Example adapted from here.
using Distributed
addprocs(7)
@everywhere using Pkg
@everywhere Pkg.activate(".")
@everywhere using YAXArrays
@everywhere using Statistics
@everywhere using Zarr
@everywhere function mymean(output, pixel)
output = mean(pixel)
end
axlist = [
RangeAxis("time", range(1, 20, length=2000)),
RangeAxis("x", range(1, 10, length=200)),
RangeAxis("y", range(1, 5, length=200)),
CategoricalAxis("Variable", ["var1", "var2"])]
data = rand(2000, 200, 200, 2);
ds = YAXArray(axlist, data)
indims = InDims("Time")
outdims = OutDims()
resultcube = mapCube(mymean, ds, indims=indims, outdims=outdims)
As already mentioned yesterday, since every worker is using some memory, this can happen so you should try to set the kwarg max_cache to something smaller lik eg max_cache=1e8.
Please notice that in your test case the whole input array lives in memory and is not chunked, so it should always be better to start with some data living on disk (like Zarr or NetCDF) if you want to test the package in a real-world case. For parallel processing of in-memory data there are more efficient packages, like DistributedArrays, SharedArrays or similar (as you mentioned yesterday)
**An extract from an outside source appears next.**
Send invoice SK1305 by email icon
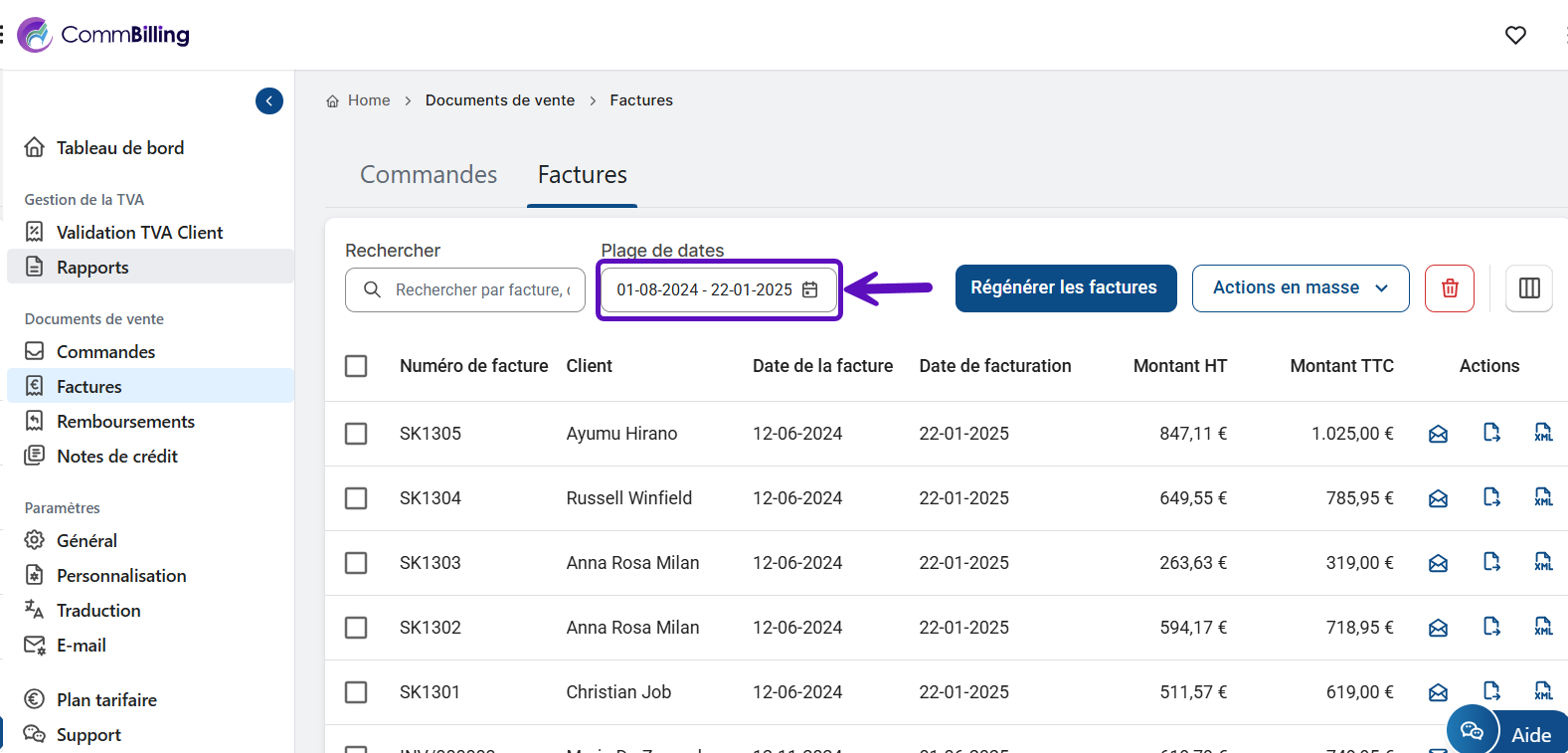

Also your function does not do what you expect it should be output[:] = mean(pixel) instead, otherwise you don't return anything.
I have similar problems. I tried a simple mapslices(sum,cube,dims="time", max_cache=1e8) this needs some time since the cube is not that small, but it doesn't free the used memory. So no error here, but no memory left after 5% ETA. I have a chunked cube and using 10 processes on a machine with 100GB RAM (the same for only 2 procs). Any ideas what I can try?
My problem seems to be a garbage collection issue under julia 1.9. With julia 1.8.5 there is no such problem.
@TabeaW yes, we are seeing GC-related for long-running IO-intensive jobs as well, where memory usage just keeps increasing. However, it does not seem like there is a memory leak, i.e. manually calling GC.gc() at some places in the code helps. On some machines we could improve the situation by starting julia with the heap-size-hint argument, but that does not seem to be a fix in all cases. I will make a branch where we add some explicit gc() calls in the main loop, would be interesting to know if that helps your use case.
Yes I tried that already, that helped a lot, but increased the needed time on the other hand.
Ok, I guess you called gc manually inside the function you passed to mapslices? Maybe this branch https://github.com/JuliaDataCubes/YAXArrays.jl/pull/265 does not have such a big performance impact, because GC is only triggered after processing a block of data, and not after every function call.